Friday, 29 Mar 2024

China May loans rebound, credit growth picks up on policy support

BEIJING (Reuters) – New bank loans in China rebounded in May as policymakers urged lenders to support smaller companies struggling with weak demand at home and mounting export pressure from U.S. tariffs.

Chinese banks extended 1.18 trillion yuan ($170.7 billion) in net new yuan loans in May, up from 1.02 trillion yuan in April, data released by the People’s Bank of China (PBOC) showed on Wednesday, but the amount fell short of market expectations.

Analysts polled by Reuters had predicted new loans would rise to 1.225 trillion yuan.

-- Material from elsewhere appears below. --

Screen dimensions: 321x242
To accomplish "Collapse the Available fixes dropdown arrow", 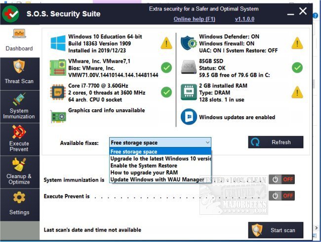I will click(206, 143).
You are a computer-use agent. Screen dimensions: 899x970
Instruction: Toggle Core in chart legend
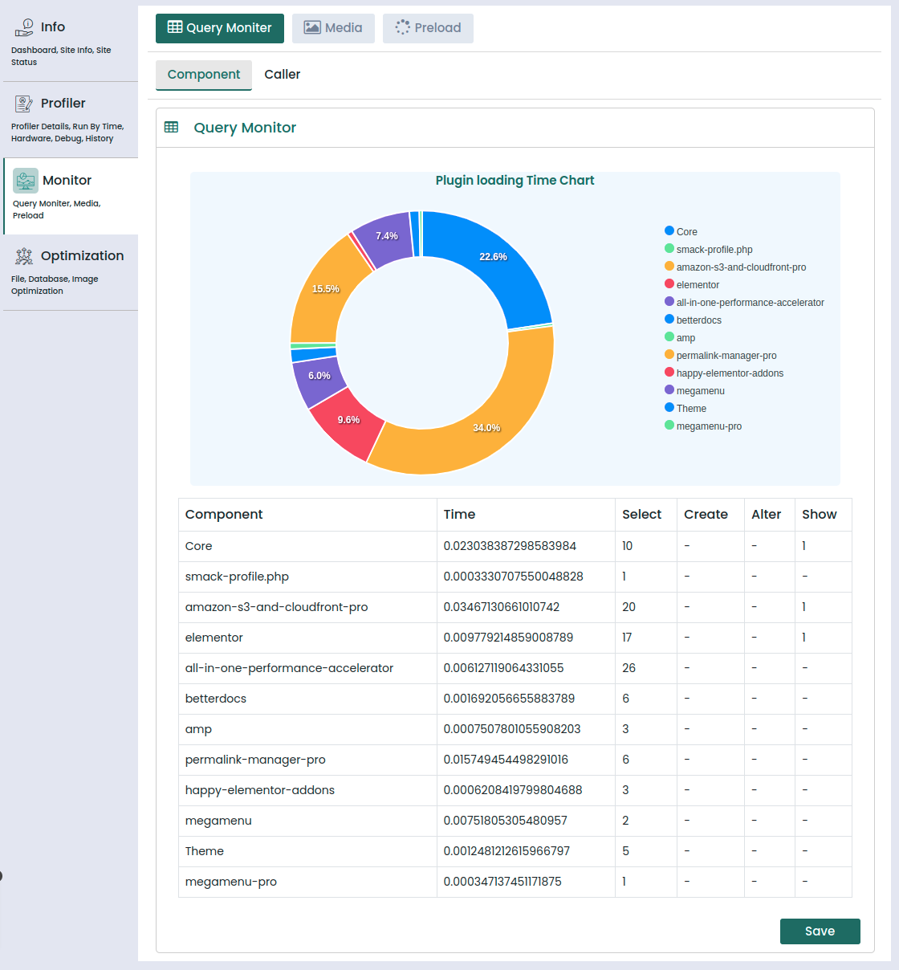[681, 231]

Household loans, mostly mortgages, rose to 662.5 billion yuan in May from 525.8 billion yuan in April, while corporate loans rose to 522.4 billion yuan in May from 347.1 billion yuan a month earlier, the data showed.

Growth of outstanding total social financing (TSF), a broad measure of credit and liquidity in the economy, quickened to 10.6% in May from a year earlier from 10.4% in April.

TSF includes off-balance sheet forms of financing that exist outside the conventional bank lending system, such as initial public offerings, loans from trust companies and bond sales.

In May, TSF rose to 1.4 trillion yuan from 1.36 trillion yuan in April.

Broad M2 money supply in May grew 8.5% from a year earlier, below estimates of 8.6% by analysts polled by Reuters, and unchanged from April’s pace.

Outstanding yuan loans grew 13.4% from a year earlier. Analysts had expected 13.5%, unchanged from April’s pace.

The PBOC stepped up efforts to increase loan growth and business activity in May, announcing a three-phase cut in regional banks’ reserve requirements to reduce financing costs for small and private companies.

It has now delivered six RRR cuts since early 2018.

Further cuts in banks’ reserve requirements are expected this year, especially after an escalation in the U.S.-China trade war last month, when both sides hiked tariffs on each other’s goods and Washington threatened more.

Concerns are rising about financial risks, with corporate defaults on track for another record year and money markets jolted by the first state takeover of a bank in two decades.

Regulators seized control of Inner Mongolia-based Baoshang Bank. While the PBOC said it was an isolated case, the move highlighted strains on some smaller banks, which are being asked to expand lending while suffering from deteriorating asset quality, inadequate capital buffers, and poor internal controls.

Beijing’s push to shore up economic growth pushed a key debt ratio to the highest level since 1993 in the first quarter, Caixin magazine reported recently, citing a study by two think tanks: the National Institution for Finance & Development and the Institute of Economics, under the Chinese Academy of Social Sciences.

China’s ratio of outstanding debt in the real economy to nominal GDP increased to 248.83%, up 5.1 percentage points from end-2018, the study showed. Debt levels had moderated somewhat in the last few years due to a government clampdown on risk.

Despite a flurry of growth measures since last year, domestic demand remains sluggish. Factory activity contracted in May, and data on Monday showed imports slumped the most in nearly three years.